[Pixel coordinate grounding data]
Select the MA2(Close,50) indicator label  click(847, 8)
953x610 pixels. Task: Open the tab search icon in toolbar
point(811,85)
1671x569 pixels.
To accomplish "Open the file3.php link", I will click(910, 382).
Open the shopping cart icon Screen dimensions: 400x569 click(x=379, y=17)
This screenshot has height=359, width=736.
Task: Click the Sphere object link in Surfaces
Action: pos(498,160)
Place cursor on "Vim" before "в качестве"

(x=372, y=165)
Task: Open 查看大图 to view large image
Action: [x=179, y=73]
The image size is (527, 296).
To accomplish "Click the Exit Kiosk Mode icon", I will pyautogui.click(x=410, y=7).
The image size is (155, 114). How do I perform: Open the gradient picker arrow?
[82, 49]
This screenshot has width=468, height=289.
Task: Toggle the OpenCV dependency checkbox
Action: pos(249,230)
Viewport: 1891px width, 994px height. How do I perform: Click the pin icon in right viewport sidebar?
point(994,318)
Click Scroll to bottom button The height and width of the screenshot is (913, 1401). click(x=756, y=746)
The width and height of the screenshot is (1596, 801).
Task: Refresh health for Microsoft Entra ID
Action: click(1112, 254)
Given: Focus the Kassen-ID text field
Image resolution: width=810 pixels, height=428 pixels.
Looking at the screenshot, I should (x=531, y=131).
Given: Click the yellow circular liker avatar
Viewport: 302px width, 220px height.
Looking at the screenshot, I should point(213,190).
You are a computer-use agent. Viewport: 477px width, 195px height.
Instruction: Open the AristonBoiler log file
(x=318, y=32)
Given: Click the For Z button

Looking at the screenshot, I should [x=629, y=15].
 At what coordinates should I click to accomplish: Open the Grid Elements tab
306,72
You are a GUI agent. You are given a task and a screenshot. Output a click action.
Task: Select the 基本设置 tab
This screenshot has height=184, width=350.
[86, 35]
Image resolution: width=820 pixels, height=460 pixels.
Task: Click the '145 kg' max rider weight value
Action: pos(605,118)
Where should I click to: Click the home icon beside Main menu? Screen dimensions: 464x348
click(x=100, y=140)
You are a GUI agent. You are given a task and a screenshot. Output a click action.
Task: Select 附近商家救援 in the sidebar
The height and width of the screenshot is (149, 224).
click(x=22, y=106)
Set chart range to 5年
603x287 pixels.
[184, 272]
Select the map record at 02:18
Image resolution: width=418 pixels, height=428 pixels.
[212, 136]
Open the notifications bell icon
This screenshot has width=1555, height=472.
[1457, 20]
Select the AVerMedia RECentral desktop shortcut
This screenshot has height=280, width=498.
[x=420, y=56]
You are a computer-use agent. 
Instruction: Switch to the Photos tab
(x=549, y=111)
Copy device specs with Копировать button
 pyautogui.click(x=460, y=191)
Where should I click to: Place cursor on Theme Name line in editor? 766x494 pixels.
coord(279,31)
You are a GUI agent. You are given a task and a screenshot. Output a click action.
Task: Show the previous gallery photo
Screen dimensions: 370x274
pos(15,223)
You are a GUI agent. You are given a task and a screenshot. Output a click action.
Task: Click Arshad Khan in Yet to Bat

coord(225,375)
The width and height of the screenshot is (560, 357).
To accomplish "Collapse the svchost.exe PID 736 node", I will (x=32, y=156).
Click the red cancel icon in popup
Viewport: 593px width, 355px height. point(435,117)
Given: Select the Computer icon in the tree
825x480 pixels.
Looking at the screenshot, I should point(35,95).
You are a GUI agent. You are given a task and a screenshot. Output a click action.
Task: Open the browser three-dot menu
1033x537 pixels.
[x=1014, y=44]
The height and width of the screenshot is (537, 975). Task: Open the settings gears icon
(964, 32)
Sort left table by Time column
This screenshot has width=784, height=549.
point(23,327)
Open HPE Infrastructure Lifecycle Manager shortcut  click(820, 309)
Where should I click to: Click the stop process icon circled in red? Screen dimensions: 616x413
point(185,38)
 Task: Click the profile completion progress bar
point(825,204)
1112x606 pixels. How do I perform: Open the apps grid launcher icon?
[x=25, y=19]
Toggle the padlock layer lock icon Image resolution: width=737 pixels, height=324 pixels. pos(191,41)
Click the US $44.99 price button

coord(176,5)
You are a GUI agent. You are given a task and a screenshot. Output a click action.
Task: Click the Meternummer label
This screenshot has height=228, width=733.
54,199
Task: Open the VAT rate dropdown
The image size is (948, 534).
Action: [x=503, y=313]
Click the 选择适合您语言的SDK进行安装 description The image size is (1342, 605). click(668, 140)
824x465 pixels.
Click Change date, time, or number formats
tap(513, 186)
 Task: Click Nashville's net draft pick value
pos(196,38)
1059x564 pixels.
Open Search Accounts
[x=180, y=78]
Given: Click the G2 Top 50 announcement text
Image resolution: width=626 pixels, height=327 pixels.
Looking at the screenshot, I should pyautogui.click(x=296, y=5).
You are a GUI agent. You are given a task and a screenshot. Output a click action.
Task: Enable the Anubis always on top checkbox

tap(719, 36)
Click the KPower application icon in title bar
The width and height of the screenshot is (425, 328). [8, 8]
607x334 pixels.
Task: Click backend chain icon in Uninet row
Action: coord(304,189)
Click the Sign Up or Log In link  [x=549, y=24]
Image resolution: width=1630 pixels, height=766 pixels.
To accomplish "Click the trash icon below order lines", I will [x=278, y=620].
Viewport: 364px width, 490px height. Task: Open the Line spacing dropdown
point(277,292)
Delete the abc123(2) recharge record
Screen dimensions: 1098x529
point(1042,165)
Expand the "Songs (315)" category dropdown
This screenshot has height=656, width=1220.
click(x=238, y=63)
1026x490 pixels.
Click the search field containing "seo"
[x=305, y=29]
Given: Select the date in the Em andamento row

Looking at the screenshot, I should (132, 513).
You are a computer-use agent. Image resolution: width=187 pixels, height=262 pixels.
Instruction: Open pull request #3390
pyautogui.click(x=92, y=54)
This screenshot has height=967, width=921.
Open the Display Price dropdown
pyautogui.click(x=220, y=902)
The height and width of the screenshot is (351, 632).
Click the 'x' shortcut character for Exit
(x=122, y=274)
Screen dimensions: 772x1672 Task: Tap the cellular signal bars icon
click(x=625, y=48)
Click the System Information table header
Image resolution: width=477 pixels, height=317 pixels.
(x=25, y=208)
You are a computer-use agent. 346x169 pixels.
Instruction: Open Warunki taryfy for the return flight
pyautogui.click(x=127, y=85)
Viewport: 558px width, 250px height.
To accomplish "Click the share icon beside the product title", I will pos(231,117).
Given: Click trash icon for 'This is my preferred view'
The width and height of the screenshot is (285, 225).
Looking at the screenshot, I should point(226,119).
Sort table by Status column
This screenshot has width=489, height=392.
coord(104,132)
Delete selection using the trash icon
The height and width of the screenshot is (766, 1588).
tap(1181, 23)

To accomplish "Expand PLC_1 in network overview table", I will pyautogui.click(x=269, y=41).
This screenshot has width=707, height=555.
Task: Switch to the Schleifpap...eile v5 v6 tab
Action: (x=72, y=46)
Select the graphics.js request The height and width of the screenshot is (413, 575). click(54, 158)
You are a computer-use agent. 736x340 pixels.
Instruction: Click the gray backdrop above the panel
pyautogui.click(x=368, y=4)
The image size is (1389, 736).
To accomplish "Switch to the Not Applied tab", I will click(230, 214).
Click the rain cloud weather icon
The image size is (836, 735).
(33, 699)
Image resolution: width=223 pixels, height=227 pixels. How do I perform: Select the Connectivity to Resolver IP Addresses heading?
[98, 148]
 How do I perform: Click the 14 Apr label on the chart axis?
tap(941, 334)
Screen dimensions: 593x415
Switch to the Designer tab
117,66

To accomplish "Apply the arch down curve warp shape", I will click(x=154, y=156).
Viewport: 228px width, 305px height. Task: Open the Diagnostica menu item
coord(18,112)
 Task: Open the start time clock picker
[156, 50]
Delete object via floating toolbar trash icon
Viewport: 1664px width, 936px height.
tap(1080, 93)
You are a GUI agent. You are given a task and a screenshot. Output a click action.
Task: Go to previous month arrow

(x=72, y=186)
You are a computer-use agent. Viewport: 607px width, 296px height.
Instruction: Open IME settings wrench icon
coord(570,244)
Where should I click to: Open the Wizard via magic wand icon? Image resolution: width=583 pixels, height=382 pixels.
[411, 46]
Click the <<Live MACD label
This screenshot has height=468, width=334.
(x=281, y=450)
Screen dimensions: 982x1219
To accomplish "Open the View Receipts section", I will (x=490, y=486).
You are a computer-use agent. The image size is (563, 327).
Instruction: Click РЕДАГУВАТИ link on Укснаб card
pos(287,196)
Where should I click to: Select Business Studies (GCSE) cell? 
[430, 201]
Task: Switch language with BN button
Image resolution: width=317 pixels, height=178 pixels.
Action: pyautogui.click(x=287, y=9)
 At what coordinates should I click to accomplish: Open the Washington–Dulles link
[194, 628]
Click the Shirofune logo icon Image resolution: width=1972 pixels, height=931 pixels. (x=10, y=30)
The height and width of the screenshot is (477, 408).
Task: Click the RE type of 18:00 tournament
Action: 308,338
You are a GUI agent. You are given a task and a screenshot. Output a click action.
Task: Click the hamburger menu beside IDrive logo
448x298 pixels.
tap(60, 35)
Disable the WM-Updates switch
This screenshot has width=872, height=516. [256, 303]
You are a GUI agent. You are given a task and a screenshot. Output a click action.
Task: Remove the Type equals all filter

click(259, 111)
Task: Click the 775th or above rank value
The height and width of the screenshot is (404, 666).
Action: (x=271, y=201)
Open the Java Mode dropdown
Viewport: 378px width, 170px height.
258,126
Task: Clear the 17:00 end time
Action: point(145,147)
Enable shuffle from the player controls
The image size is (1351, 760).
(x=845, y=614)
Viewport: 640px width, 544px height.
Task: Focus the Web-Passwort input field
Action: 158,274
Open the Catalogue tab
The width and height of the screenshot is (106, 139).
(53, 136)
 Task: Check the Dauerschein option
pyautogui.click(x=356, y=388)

The task -> What is needed is an exact retyping of every line from the one containing "Viewport: 378px width, 170px height." through the final line of the entries, and only those lines.

Answer ->
Viewport: 378px width, 170px height.
258,126
Task: Clear the 17:00 end time
Action: point(145,147)
Enable shuffle from the player controls
The image size is (1351, 760).
(x=845, y=614)
Viewport: 640px width, 544px height.
Task: Focus the Web-Passwort input field
Action: 158,274
Open the Catalogue tab
The width and height of the screenshot is (106, 139).
(53, 136)
 Task: Check the Dauerschein option
pyautogui.click(x=356, y=388)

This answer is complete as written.